Schon bald konkretisierten sich die ersten Hinweise, dass einige der Selbstmordpiloten aus Hamburg stammten. Angesichts dieses Umstandes stellte sich die Frage, ob es in Deutschland noch weitere Terroristen, möglicherweise sogar Terrorzellen, gibt. Schnell musste eine Strategie zum Aufspüren so genannter "Schläfer" entwickelt werden. Dabei war klar: wir dürfen dem Terror nicht weichen, der Rechtsstaat muss sich wehren. Aber wir waren überrascht. Uns wurde bewusst, dass sich die Sicherheitsbehörden in Deutschland noch stärker vernetzen müssen und eine intensivere Zusammenarbeit auch mit den Ausländerbehörden notwendig ist. Im Zuge des Maßnahmenpakets haben die Sicherheitsbehörden dann auch eine Rasterfahndung durchgeführt .

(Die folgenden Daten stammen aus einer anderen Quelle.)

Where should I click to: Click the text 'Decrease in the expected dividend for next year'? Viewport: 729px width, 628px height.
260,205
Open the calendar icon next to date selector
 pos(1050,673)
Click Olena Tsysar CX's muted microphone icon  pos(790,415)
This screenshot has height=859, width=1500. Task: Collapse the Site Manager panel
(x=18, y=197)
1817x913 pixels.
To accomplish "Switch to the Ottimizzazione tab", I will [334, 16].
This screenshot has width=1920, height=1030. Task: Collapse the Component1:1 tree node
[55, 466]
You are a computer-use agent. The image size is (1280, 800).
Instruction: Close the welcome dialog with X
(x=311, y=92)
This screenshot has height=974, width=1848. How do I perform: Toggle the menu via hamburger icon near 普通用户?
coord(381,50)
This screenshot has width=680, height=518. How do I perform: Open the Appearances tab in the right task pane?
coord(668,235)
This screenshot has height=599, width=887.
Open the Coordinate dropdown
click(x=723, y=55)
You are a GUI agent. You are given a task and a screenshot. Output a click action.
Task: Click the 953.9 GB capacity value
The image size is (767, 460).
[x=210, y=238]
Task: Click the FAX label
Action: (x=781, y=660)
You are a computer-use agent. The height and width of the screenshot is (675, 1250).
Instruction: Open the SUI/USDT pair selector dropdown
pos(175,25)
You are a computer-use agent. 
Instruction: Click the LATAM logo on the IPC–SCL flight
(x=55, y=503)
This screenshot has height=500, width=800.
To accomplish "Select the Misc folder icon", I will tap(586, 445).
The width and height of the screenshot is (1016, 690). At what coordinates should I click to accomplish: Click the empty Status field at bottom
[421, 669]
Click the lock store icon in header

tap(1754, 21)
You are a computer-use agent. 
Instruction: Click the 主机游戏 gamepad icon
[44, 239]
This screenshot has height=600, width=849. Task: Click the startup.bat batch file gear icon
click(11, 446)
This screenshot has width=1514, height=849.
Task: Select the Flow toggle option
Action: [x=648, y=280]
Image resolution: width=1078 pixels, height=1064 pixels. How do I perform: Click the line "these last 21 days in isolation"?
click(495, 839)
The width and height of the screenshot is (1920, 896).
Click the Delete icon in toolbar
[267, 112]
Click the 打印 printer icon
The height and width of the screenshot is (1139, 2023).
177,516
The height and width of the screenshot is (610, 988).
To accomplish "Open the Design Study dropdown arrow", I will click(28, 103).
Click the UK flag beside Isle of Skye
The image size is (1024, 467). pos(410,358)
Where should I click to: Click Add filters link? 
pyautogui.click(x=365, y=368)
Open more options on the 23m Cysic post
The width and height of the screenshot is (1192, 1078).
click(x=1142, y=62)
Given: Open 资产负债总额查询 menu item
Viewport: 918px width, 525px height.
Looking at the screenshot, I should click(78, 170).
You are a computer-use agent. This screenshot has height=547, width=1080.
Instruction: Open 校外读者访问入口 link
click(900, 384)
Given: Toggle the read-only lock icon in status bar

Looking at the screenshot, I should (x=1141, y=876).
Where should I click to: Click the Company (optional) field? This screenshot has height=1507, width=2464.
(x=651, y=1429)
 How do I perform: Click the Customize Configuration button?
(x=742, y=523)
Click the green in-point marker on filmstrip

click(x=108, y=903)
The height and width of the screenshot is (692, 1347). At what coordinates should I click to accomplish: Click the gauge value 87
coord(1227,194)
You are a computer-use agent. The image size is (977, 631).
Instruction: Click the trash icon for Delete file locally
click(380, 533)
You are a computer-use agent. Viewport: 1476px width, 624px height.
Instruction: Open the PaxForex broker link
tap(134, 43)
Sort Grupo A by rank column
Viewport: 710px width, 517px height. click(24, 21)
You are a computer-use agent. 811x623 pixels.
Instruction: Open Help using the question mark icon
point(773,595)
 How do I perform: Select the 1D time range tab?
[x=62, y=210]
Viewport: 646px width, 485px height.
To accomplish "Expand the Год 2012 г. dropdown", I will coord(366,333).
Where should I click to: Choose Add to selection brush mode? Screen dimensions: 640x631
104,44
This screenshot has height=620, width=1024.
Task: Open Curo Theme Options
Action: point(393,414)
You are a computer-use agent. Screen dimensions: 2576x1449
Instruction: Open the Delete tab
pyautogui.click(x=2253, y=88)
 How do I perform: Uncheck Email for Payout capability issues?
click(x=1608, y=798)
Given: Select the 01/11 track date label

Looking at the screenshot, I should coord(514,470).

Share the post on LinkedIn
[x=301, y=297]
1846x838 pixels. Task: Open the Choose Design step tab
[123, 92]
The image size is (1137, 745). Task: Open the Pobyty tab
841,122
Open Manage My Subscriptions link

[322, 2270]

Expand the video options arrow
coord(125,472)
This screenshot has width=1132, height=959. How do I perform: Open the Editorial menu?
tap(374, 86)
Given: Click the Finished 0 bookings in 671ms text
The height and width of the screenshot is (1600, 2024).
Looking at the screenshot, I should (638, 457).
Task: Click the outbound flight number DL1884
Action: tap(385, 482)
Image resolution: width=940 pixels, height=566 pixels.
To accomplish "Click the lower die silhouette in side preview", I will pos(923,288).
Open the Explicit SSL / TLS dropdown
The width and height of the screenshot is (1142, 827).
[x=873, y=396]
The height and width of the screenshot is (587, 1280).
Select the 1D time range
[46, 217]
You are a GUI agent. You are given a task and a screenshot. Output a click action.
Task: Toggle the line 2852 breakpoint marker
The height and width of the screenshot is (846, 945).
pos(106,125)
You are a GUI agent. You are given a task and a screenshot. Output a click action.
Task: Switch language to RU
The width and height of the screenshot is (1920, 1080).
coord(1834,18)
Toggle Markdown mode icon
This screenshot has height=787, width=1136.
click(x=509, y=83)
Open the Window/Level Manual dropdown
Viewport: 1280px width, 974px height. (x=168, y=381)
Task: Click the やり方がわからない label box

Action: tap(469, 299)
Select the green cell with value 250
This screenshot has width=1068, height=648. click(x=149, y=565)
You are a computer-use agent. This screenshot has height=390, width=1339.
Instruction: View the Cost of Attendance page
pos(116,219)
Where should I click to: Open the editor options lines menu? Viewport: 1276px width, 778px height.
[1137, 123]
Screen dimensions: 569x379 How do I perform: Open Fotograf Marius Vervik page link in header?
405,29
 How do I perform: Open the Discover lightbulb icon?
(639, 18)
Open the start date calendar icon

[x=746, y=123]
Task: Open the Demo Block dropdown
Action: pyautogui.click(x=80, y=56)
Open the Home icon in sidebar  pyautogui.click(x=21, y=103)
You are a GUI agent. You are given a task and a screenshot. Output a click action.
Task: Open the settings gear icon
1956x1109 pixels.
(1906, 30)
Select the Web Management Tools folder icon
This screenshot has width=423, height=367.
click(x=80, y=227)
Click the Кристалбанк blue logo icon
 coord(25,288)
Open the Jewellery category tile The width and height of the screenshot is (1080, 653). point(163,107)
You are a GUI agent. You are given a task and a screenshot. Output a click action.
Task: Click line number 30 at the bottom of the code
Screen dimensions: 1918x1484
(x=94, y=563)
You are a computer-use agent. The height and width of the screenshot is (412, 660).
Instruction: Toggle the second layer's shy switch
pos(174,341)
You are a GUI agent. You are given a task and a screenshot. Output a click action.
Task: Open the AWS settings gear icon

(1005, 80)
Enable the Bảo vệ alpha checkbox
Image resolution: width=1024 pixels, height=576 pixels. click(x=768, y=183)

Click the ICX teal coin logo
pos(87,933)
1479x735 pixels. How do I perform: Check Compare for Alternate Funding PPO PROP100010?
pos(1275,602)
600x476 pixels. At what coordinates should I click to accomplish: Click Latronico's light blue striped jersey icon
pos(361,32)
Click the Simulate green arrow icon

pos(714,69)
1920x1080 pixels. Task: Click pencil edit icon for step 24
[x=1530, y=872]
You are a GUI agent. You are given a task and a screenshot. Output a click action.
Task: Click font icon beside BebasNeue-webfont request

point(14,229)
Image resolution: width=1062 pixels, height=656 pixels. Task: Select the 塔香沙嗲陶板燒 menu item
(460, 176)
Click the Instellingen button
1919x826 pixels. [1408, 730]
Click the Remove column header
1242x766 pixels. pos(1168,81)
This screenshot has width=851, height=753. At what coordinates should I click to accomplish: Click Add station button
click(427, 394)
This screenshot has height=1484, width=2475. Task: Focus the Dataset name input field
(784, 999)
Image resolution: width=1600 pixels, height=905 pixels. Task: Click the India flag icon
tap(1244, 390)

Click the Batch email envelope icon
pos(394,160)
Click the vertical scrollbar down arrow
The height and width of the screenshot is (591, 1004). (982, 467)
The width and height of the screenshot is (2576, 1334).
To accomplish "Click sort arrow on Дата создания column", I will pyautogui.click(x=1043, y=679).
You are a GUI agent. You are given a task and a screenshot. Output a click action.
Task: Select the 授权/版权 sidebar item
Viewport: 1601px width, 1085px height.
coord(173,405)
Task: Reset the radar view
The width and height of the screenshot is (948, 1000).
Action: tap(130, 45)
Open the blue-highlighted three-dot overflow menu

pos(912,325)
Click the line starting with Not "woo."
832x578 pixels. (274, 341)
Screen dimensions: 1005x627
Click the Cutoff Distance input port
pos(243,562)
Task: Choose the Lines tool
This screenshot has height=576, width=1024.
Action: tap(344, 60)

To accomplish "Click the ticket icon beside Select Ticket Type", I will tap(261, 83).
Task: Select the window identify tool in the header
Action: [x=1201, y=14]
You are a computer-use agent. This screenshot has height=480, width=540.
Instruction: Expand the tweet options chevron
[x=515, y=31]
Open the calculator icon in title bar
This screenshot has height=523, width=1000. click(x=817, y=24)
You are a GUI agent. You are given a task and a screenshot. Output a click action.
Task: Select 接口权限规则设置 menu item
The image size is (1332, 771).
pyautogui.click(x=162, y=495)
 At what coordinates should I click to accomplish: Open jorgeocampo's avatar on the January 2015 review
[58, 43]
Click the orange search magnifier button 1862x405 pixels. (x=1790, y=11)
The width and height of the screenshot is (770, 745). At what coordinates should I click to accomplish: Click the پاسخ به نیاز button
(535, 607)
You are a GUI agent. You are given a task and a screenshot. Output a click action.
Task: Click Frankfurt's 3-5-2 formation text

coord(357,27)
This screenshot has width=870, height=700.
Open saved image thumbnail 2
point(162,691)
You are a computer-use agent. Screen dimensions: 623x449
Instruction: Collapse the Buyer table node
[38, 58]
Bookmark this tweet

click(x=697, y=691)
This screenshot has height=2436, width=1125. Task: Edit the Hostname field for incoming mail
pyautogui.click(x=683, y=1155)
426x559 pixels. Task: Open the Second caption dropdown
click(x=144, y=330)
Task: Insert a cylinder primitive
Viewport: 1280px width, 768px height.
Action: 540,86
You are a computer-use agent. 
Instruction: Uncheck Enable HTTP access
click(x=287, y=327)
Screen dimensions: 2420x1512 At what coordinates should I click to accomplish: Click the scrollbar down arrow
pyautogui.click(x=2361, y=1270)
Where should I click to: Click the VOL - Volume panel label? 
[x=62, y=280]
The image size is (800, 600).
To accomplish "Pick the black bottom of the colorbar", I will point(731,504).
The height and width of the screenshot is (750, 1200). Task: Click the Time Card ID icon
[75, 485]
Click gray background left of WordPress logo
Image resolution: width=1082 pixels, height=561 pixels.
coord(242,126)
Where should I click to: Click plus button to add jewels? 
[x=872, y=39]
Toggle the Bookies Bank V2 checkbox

Die bei der Suche nach islamistischen Terrorverdächtigen kaum etwas gebracht hat.

Das sehe ich anders. Wir konnten zwar die Rasterfahndung erst Monate später einleiten, weil es Anlaufprobleme gab. Aber wir haben gespürt, dass die islamistische Szene auf die Rasterfahndung reagiert. Es reisten plötzlich Leute aus und wir wurden auf Verdächtige aufmerksam, die bis dahin nicht bekannt waren. Das führte zu mehreren Strafverfahren. Stellen Sie sich vor, wir hätten auf die Rasterfahndung verzichtet und es hätte neben der Hamburger Zelle noch eine in Berlin, in Frankfurt oder sonst wo gegeben. Wie hätte es die Polizei verantworten können, dieses Instrument nicht einzusetzen? Gleichwohl ist die Rasterfahndung ein Instrument, das man nur in einem außergewöhnlichen Fall anwenden kann. Den hat es nach dem 11. September nicht mehr gegeben. Zumal die islamistische Szene in Deutschland heute sehr vielschichtig ist, so dass eine Rasterfahndung derzeit nicht greifen würde.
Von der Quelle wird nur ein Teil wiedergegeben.